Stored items
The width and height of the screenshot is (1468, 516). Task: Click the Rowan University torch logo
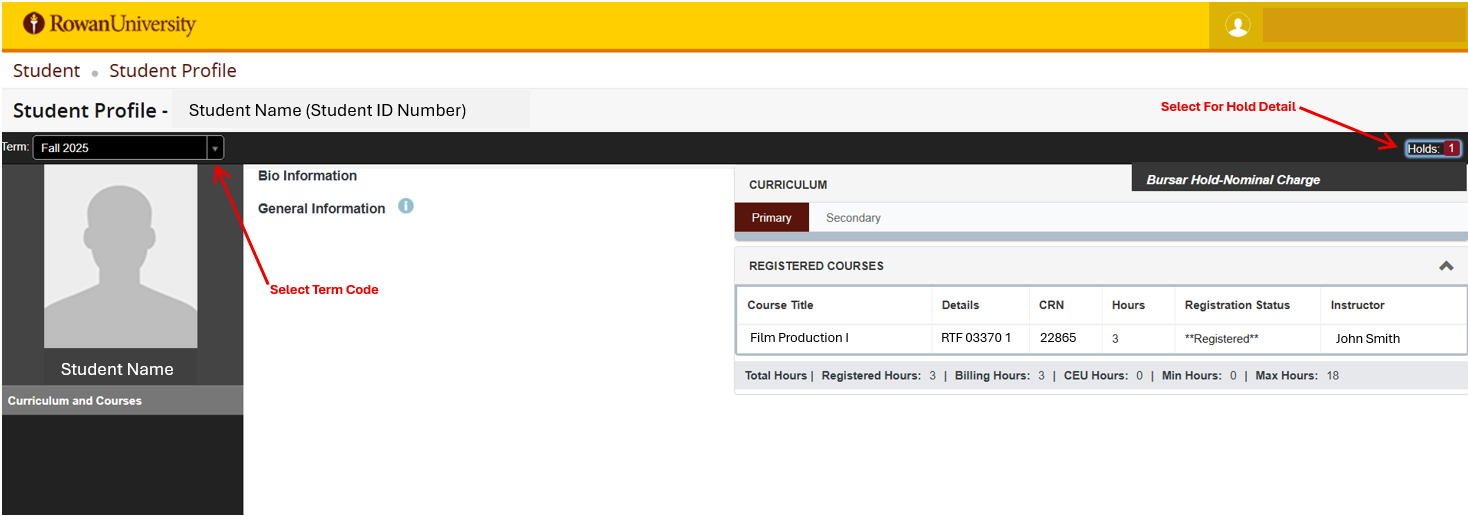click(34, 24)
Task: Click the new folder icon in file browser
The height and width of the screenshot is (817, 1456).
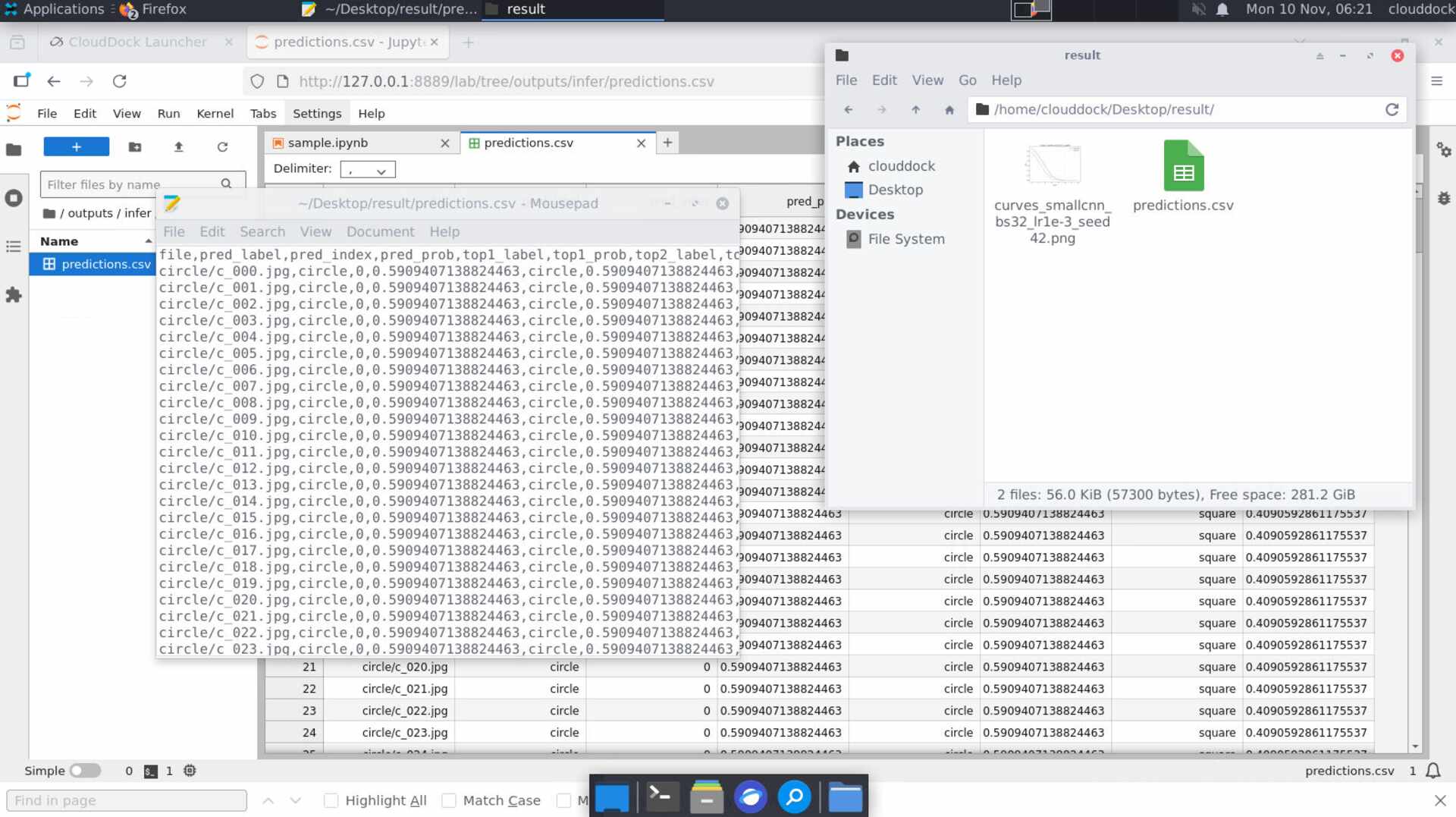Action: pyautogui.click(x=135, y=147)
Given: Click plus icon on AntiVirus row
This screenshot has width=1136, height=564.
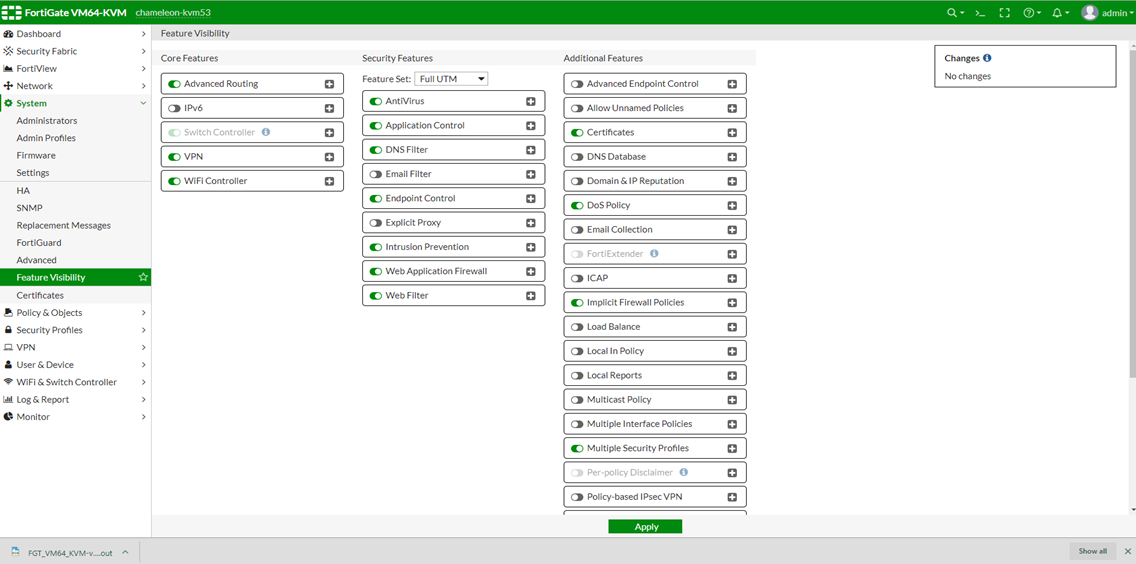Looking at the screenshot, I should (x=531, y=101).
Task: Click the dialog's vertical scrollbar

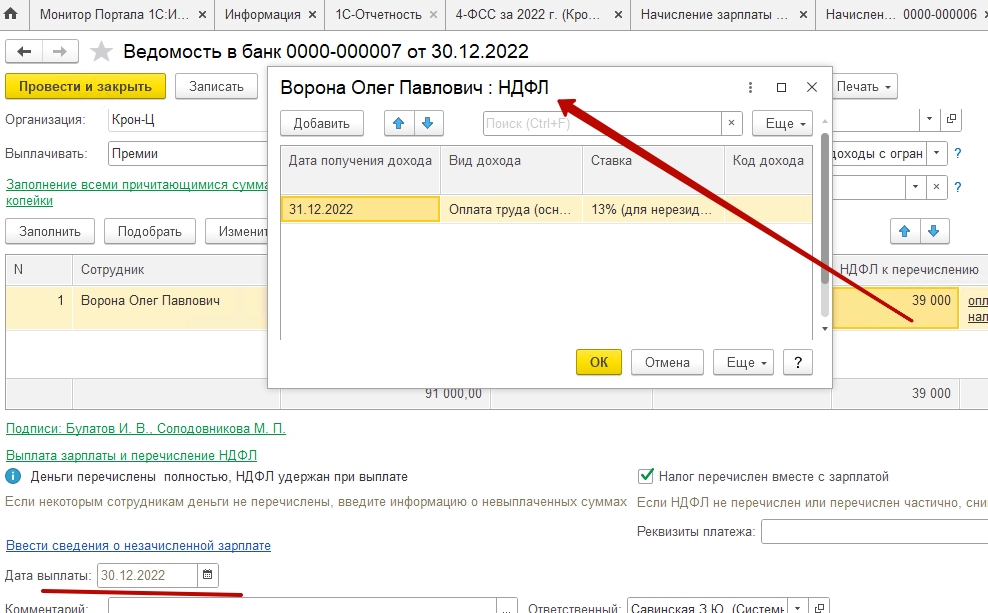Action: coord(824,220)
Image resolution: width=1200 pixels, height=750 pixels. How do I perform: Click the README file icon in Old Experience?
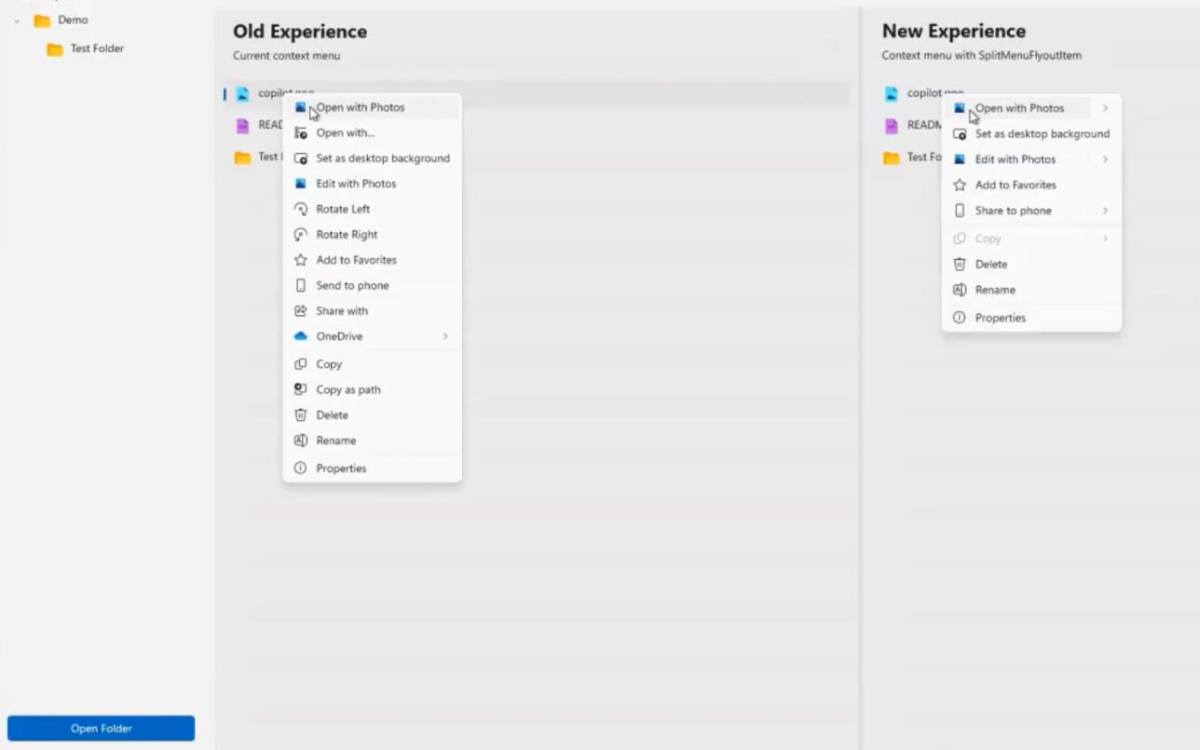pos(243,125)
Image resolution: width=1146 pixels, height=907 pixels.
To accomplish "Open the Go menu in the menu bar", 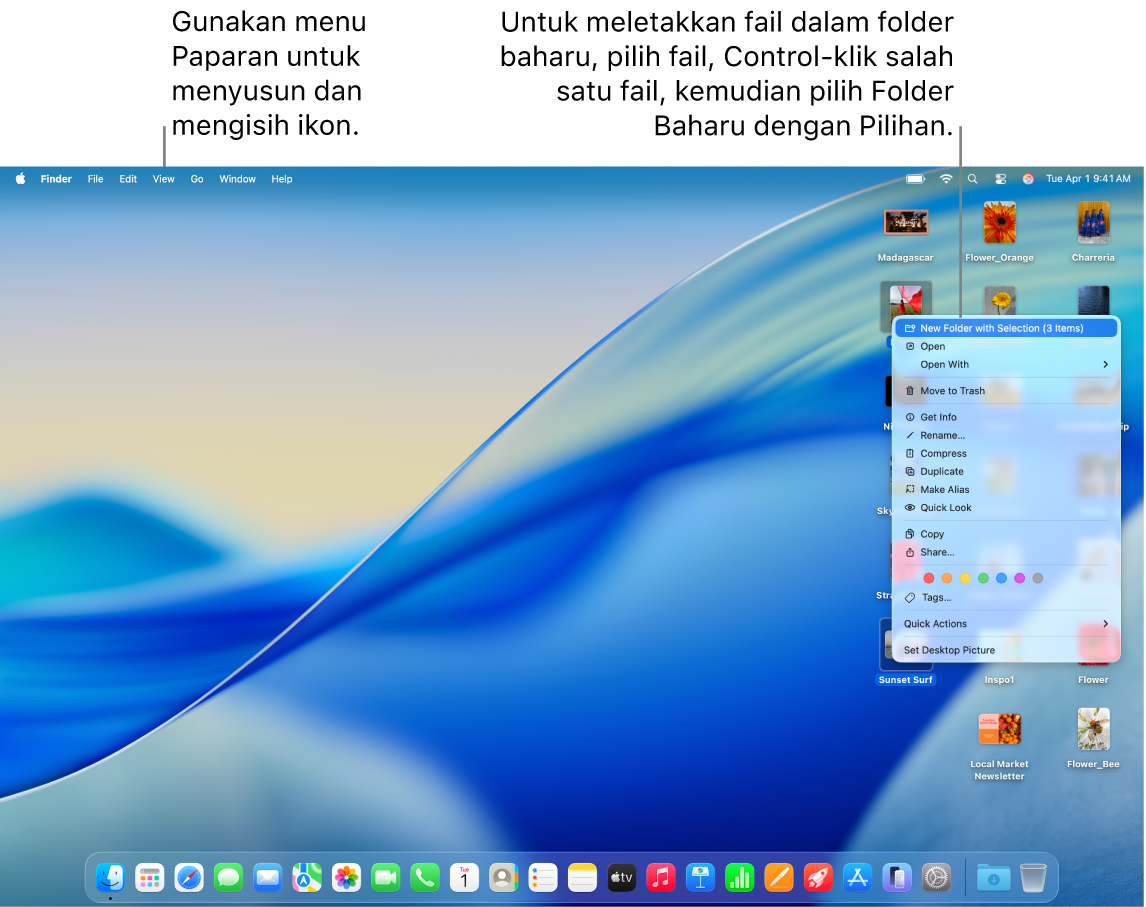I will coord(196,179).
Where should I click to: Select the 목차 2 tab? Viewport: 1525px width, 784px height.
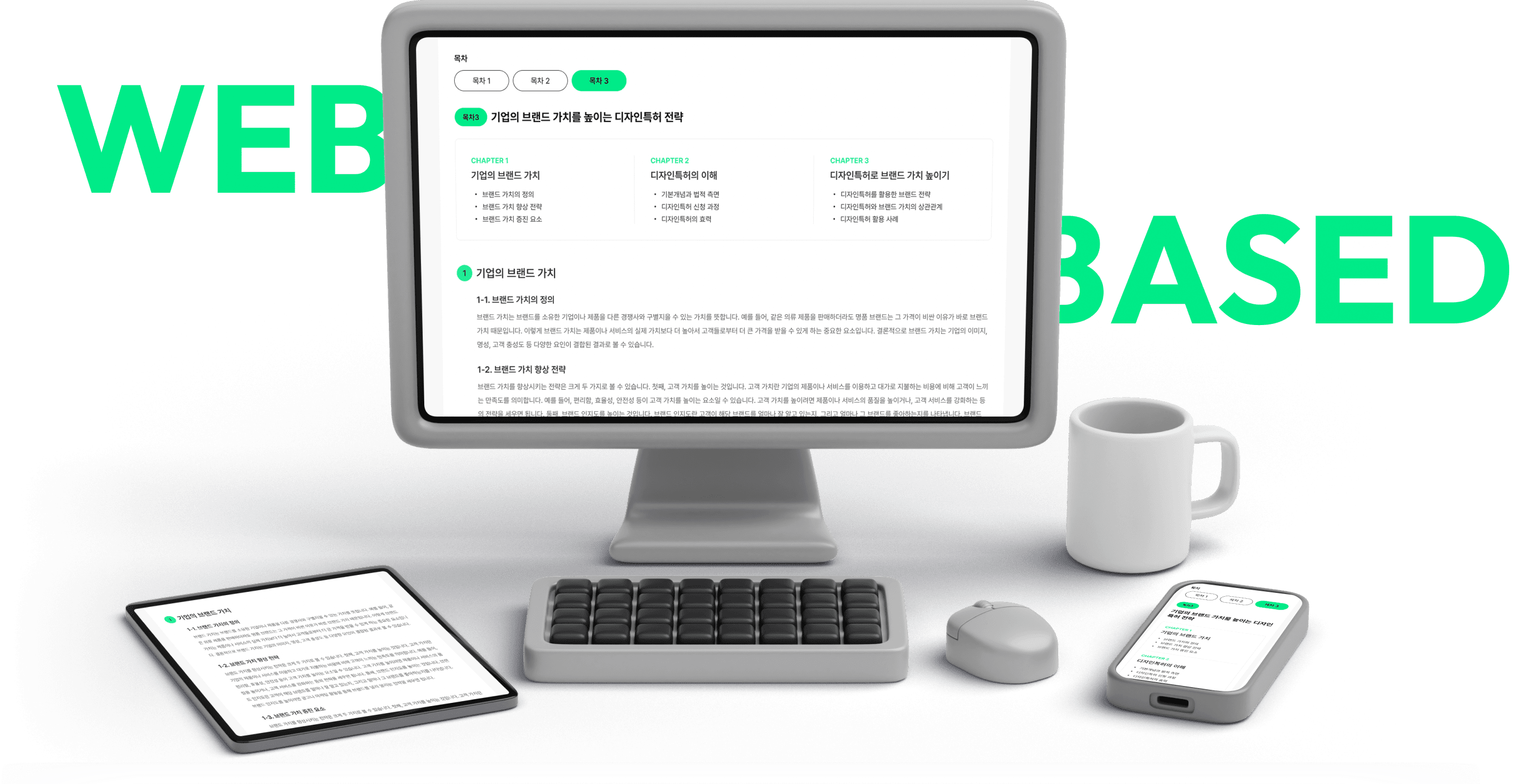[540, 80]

◆ **About this task**: Output must match the lines from the start of the records above through the line that contains "Given: Click plus icon on AntiVirus row", exactly and with every picture removed.

◆ **Task answer**:
The width and height of the screenshot is (1468, 516). Task: Click the Rowan University torch logo
click(34, 24)
Task: Click the new folder icon in file browser
The height and width of the screenshot is (817, 1456).
Action: pyautogui.click(x=135, y=147)
Given: Click plus icon on AntiVirus row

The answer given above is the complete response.